Left: Kosovo 2.0 founder Besa Luci and Austrian Embassy representative Astrid Reinprecht. Right: Collector Hampus Lindwall.

Promptly at 9 PM, selected guests including artists Alban Muja, Brilant Pirevca, collectors Rron Dalladaku and Hampus Lindwell, and Gipsy Groove’s Bajrabi Kafu Kinulli slipped out of the alleyway and across the courtyard to a dinner hosted by the Austrian Embassy at a subterranean restaurant on George Bush Road (which begins, quite naturally, at the intersection of Mother Teresa and Garibaldi). Over stewed vegetables and spicy cheeses, talk turned to the parallel system that operated in the 1990s when ethnic Albanians were barred from entering public buildings, like schools, theaters, and even the National Library, Pristina’s foremost architectural monument. Education was primarily self-organized through a system of salons. One artist learned his craft by sitting in on his father’s painting classes; another’s parents hosted seminars on law and agriculture, not because they were particularly interested in either topic, but because that was what was needed. “It wasn’t the kind of instruction that necessarily encouraged critical thinking,” confessed Luci, who, apart from her duties at Kosovo 2.0 is at work on a documentary about education under the parallel system.
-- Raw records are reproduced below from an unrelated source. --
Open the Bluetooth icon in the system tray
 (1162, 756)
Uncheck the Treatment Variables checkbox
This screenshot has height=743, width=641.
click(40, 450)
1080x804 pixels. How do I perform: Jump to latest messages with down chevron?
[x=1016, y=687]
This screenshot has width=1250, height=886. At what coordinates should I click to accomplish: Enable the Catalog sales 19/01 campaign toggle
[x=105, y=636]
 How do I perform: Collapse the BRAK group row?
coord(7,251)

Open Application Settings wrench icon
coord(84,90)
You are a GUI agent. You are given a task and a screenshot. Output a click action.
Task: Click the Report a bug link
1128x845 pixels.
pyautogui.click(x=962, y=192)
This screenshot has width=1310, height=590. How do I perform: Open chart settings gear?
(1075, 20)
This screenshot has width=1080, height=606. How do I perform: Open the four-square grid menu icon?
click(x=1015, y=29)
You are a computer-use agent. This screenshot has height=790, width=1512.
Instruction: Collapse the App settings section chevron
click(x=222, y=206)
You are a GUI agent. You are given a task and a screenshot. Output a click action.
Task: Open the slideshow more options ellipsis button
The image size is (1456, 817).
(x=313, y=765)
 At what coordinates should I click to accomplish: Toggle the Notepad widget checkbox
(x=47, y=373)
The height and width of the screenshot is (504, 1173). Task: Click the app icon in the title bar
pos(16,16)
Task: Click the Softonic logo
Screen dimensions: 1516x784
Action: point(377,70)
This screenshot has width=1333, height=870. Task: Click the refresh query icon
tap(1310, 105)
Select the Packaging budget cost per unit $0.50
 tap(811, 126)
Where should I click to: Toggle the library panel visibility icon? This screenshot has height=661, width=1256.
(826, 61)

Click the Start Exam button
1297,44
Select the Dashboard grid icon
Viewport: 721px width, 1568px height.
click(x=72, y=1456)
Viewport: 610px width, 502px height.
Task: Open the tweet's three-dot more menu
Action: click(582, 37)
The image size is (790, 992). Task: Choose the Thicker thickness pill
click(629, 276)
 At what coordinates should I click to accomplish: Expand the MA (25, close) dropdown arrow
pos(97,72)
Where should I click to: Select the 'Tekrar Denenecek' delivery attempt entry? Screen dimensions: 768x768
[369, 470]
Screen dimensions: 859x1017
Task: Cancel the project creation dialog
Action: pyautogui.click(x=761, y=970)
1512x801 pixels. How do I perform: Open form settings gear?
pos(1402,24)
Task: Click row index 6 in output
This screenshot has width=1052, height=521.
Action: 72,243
Several bottles later, conversation turned to the afterparty, with Muja, Kinelli, and Schendl all weighing in on which of Pristina’s clubs would be the best bet for the night. Just as we had narrowed down the selections to two—one tended to be smokier but had this killer Albanian DJ, another was just where everyone’s friends already were—a round of gunshots rang out from the courtyard. Pirevca shrugged. “Maybe we should just get another bottle here?” Unanimous agreement.

Left: Architect Philipp Nitsche. Right: Artists Lule Bagta and Dren Maliqi.

Left: Ministry of Foreign Affairs advisor Gent Salihu and National Gallery of Art director, artist Erzen Shkololli. Right: Artists Alban Muja and Emanuel Gjoka.